К сожалению, король, дядюшка Вилли-Билл, не мог присутствовать на торжествах по случаю дня рождения племянницы. Вильгельм IV был болен. Однако степень тяжести его состояния скрывали от принцессы. Вернувшись в Кенсингтонский дворец из поездки по столице, она тотчас спросила о здоровье короля. Ей отвечали, что Его Величеству лучше.
В конце ужина — на десерт — подали bombe aux fraises[48].
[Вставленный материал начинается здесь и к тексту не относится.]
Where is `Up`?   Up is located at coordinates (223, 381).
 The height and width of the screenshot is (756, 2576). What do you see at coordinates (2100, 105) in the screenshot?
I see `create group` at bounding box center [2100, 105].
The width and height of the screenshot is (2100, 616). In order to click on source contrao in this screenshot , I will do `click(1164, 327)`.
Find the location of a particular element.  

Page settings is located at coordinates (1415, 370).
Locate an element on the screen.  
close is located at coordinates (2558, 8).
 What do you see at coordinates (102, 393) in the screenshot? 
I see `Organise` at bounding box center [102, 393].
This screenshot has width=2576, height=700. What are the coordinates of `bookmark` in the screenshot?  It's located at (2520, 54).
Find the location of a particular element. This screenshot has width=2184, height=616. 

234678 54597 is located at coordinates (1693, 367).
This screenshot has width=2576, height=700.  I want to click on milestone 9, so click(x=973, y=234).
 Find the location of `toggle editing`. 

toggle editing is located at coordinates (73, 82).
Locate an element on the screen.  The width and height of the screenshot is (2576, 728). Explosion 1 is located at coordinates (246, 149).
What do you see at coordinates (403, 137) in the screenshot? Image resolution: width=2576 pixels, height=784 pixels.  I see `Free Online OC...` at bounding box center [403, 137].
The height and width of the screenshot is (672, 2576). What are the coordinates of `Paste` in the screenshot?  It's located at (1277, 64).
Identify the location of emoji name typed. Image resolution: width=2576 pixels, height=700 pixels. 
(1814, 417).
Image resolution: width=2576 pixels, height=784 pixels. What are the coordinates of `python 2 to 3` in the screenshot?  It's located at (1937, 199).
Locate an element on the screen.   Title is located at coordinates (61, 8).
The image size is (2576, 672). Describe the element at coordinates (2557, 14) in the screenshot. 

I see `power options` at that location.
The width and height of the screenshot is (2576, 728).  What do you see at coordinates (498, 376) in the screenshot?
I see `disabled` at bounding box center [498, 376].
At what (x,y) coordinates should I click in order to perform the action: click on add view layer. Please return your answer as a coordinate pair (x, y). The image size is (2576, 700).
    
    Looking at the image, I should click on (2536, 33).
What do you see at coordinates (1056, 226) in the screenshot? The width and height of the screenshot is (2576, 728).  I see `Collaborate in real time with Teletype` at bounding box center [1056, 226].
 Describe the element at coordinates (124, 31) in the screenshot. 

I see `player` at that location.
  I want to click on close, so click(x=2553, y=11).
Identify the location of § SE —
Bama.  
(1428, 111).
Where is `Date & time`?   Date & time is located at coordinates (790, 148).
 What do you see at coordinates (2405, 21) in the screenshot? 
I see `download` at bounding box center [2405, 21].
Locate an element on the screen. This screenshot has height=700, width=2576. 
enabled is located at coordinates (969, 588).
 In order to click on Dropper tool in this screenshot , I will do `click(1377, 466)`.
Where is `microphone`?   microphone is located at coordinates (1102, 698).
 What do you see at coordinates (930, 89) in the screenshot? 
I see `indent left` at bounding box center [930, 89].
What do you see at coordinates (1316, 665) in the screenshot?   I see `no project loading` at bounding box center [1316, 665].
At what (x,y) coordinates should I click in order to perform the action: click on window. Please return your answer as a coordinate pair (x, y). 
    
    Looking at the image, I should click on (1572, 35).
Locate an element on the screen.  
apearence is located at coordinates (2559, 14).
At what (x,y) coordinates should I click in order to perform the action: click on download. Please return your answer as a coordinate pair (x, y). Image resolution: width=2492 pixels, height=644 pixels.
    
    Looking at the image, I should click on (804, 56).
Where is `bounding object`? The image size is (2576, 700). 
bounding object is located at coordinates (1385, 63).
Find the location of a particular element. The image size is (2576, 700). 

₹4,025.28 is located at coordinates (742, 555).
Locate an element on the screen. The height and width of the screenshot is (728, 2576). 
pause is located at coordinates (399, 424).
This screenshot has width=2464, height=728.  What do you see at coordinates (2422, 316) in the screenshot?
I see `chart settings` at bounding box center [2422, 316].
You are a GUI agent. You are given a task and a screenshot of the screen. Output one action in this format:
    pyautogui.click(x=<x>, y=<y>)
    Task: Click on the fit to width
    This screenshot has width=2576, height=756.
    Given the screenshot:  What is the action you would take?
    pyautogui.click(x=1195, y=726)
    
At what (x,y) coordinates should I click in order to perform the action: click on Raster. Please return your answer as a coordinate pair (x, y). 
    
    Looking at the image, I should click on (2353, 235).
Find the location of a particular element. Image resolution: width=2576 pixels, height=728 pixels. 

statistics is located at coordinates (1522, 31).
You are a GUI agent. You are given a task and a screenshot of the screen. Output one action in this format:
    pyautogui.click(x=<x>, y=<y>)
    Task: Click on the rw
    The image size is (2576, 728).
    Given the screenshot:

Перед сном Вики села за письмо королю Бельгии Леопольду. Она давно привыкла к этой переписке. Делиться своими чувствами и мыслями, советоваться с дядей, братом матери, было приятно. Она — будущая королева, она переписывается с королём. Беседы с герцогиней-матерью и с баронессой Литцен уже казались ей скучноватыми и какими-то необязательными. Она не отдавала себе отчёта в том, что и мать, и верная гувернантка сделались ей скучны именно потому что они... — женщины! Они были женщины, а она, Виктория, была, уже стала, будущей королевой! Королева уже как бы и не являлась женщиной в обычном смысле этого понятия. Недаром Елизавета Тюдор, великая Лиззи, говорила, что в её груди бьётся сердце короля Англии, и окружала себя блистательными и деятельными мужчинами. Вы думаете, она укладывала их в свою постель под высокий балдахин? О нет! Ей просто-напросто интересно было беседовать, советоваться, делиться своими мыслями и чувствами именно с людьми деятельными. А так уж устроен мир, что деятельными людьми являются исключительно мужчины, а не дамы, не женщины. То есть за исключением королев, некоторых королев, во всяком случае! И во время юности Виктории мир оставался устроенным всё ещё точно так же. Ему ещё только предстояло меняться.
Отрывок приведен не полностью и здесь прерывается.